Dataset entries
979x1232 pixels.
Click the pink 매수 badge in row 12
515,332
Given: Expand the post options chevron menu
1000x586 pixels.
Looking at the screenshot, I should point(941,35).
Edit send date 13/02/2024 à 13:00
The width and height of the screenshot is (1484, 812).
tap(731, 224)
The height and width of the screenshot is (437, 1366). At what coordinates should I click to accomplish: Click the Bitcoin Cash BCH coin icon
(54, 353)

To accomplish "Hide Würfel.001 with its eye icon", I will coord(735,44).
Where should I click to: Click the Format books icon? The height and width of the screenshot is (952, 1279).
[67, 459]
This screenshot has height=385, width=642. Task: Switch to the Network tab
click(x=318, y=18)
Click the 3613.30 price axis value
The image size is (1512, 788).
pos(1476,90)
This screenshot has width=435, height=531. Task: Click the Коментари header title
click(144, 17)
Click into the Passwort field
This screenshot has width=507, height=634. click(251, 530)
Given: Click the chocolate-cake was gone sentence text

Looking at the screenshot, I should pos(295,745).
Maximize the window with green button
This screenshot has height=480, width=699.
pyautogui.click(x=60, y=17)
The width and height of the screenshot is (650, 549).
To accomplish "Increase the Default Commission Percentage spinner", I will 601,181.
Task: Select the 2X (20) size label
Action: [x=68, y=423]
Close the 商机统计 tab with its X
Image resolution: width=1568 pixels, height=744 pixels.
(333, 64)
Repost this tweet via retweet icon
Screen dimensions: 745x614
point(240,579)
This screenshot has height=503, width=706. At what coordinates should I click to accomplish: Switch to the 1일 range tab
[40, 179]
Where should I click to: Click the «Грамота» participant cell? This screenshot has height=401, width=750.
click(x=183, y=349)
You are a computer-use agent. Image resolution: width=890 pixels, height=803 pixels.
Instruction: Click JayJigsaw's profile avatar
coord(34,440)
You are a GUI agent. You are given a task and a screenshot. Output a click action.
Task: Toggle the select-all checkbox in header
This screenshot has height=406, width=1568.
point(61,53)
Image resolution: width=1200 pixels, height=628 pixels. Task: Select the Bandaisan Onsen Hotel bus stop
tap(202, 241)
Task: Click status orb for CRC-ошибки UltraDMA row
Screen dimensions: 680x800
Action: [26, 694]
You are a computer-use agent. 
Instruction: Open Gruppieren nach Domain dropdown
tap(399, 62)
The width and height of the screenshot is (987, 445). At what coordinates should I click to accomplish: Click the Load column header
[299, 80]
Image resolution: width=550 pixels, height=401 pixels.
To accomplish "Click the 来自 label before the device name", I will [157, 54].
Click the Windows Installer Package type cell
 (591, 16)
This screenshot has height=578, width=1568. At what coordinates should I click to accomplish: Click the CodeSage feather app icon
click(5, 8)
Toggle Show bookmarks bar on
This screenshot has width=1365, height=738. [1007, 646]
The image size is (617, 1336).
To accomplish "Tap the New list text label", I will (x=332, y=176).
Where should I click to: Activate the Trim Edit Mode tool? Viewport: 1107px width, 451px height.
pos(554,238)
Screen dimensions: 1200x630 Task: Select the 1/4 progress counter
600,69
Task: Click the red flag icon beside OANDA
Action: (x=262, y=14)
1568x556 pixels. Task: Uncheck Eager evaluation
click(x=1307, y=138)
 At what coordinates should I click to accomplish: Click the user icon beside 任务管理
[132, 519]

### Your task
Among the records above, find the lines that contain "computer" and copy every one.

### Reply
You are a computer-use agent. Image resolution: width=890 pixels, height=803 pixels.
You are a computer-use agent. 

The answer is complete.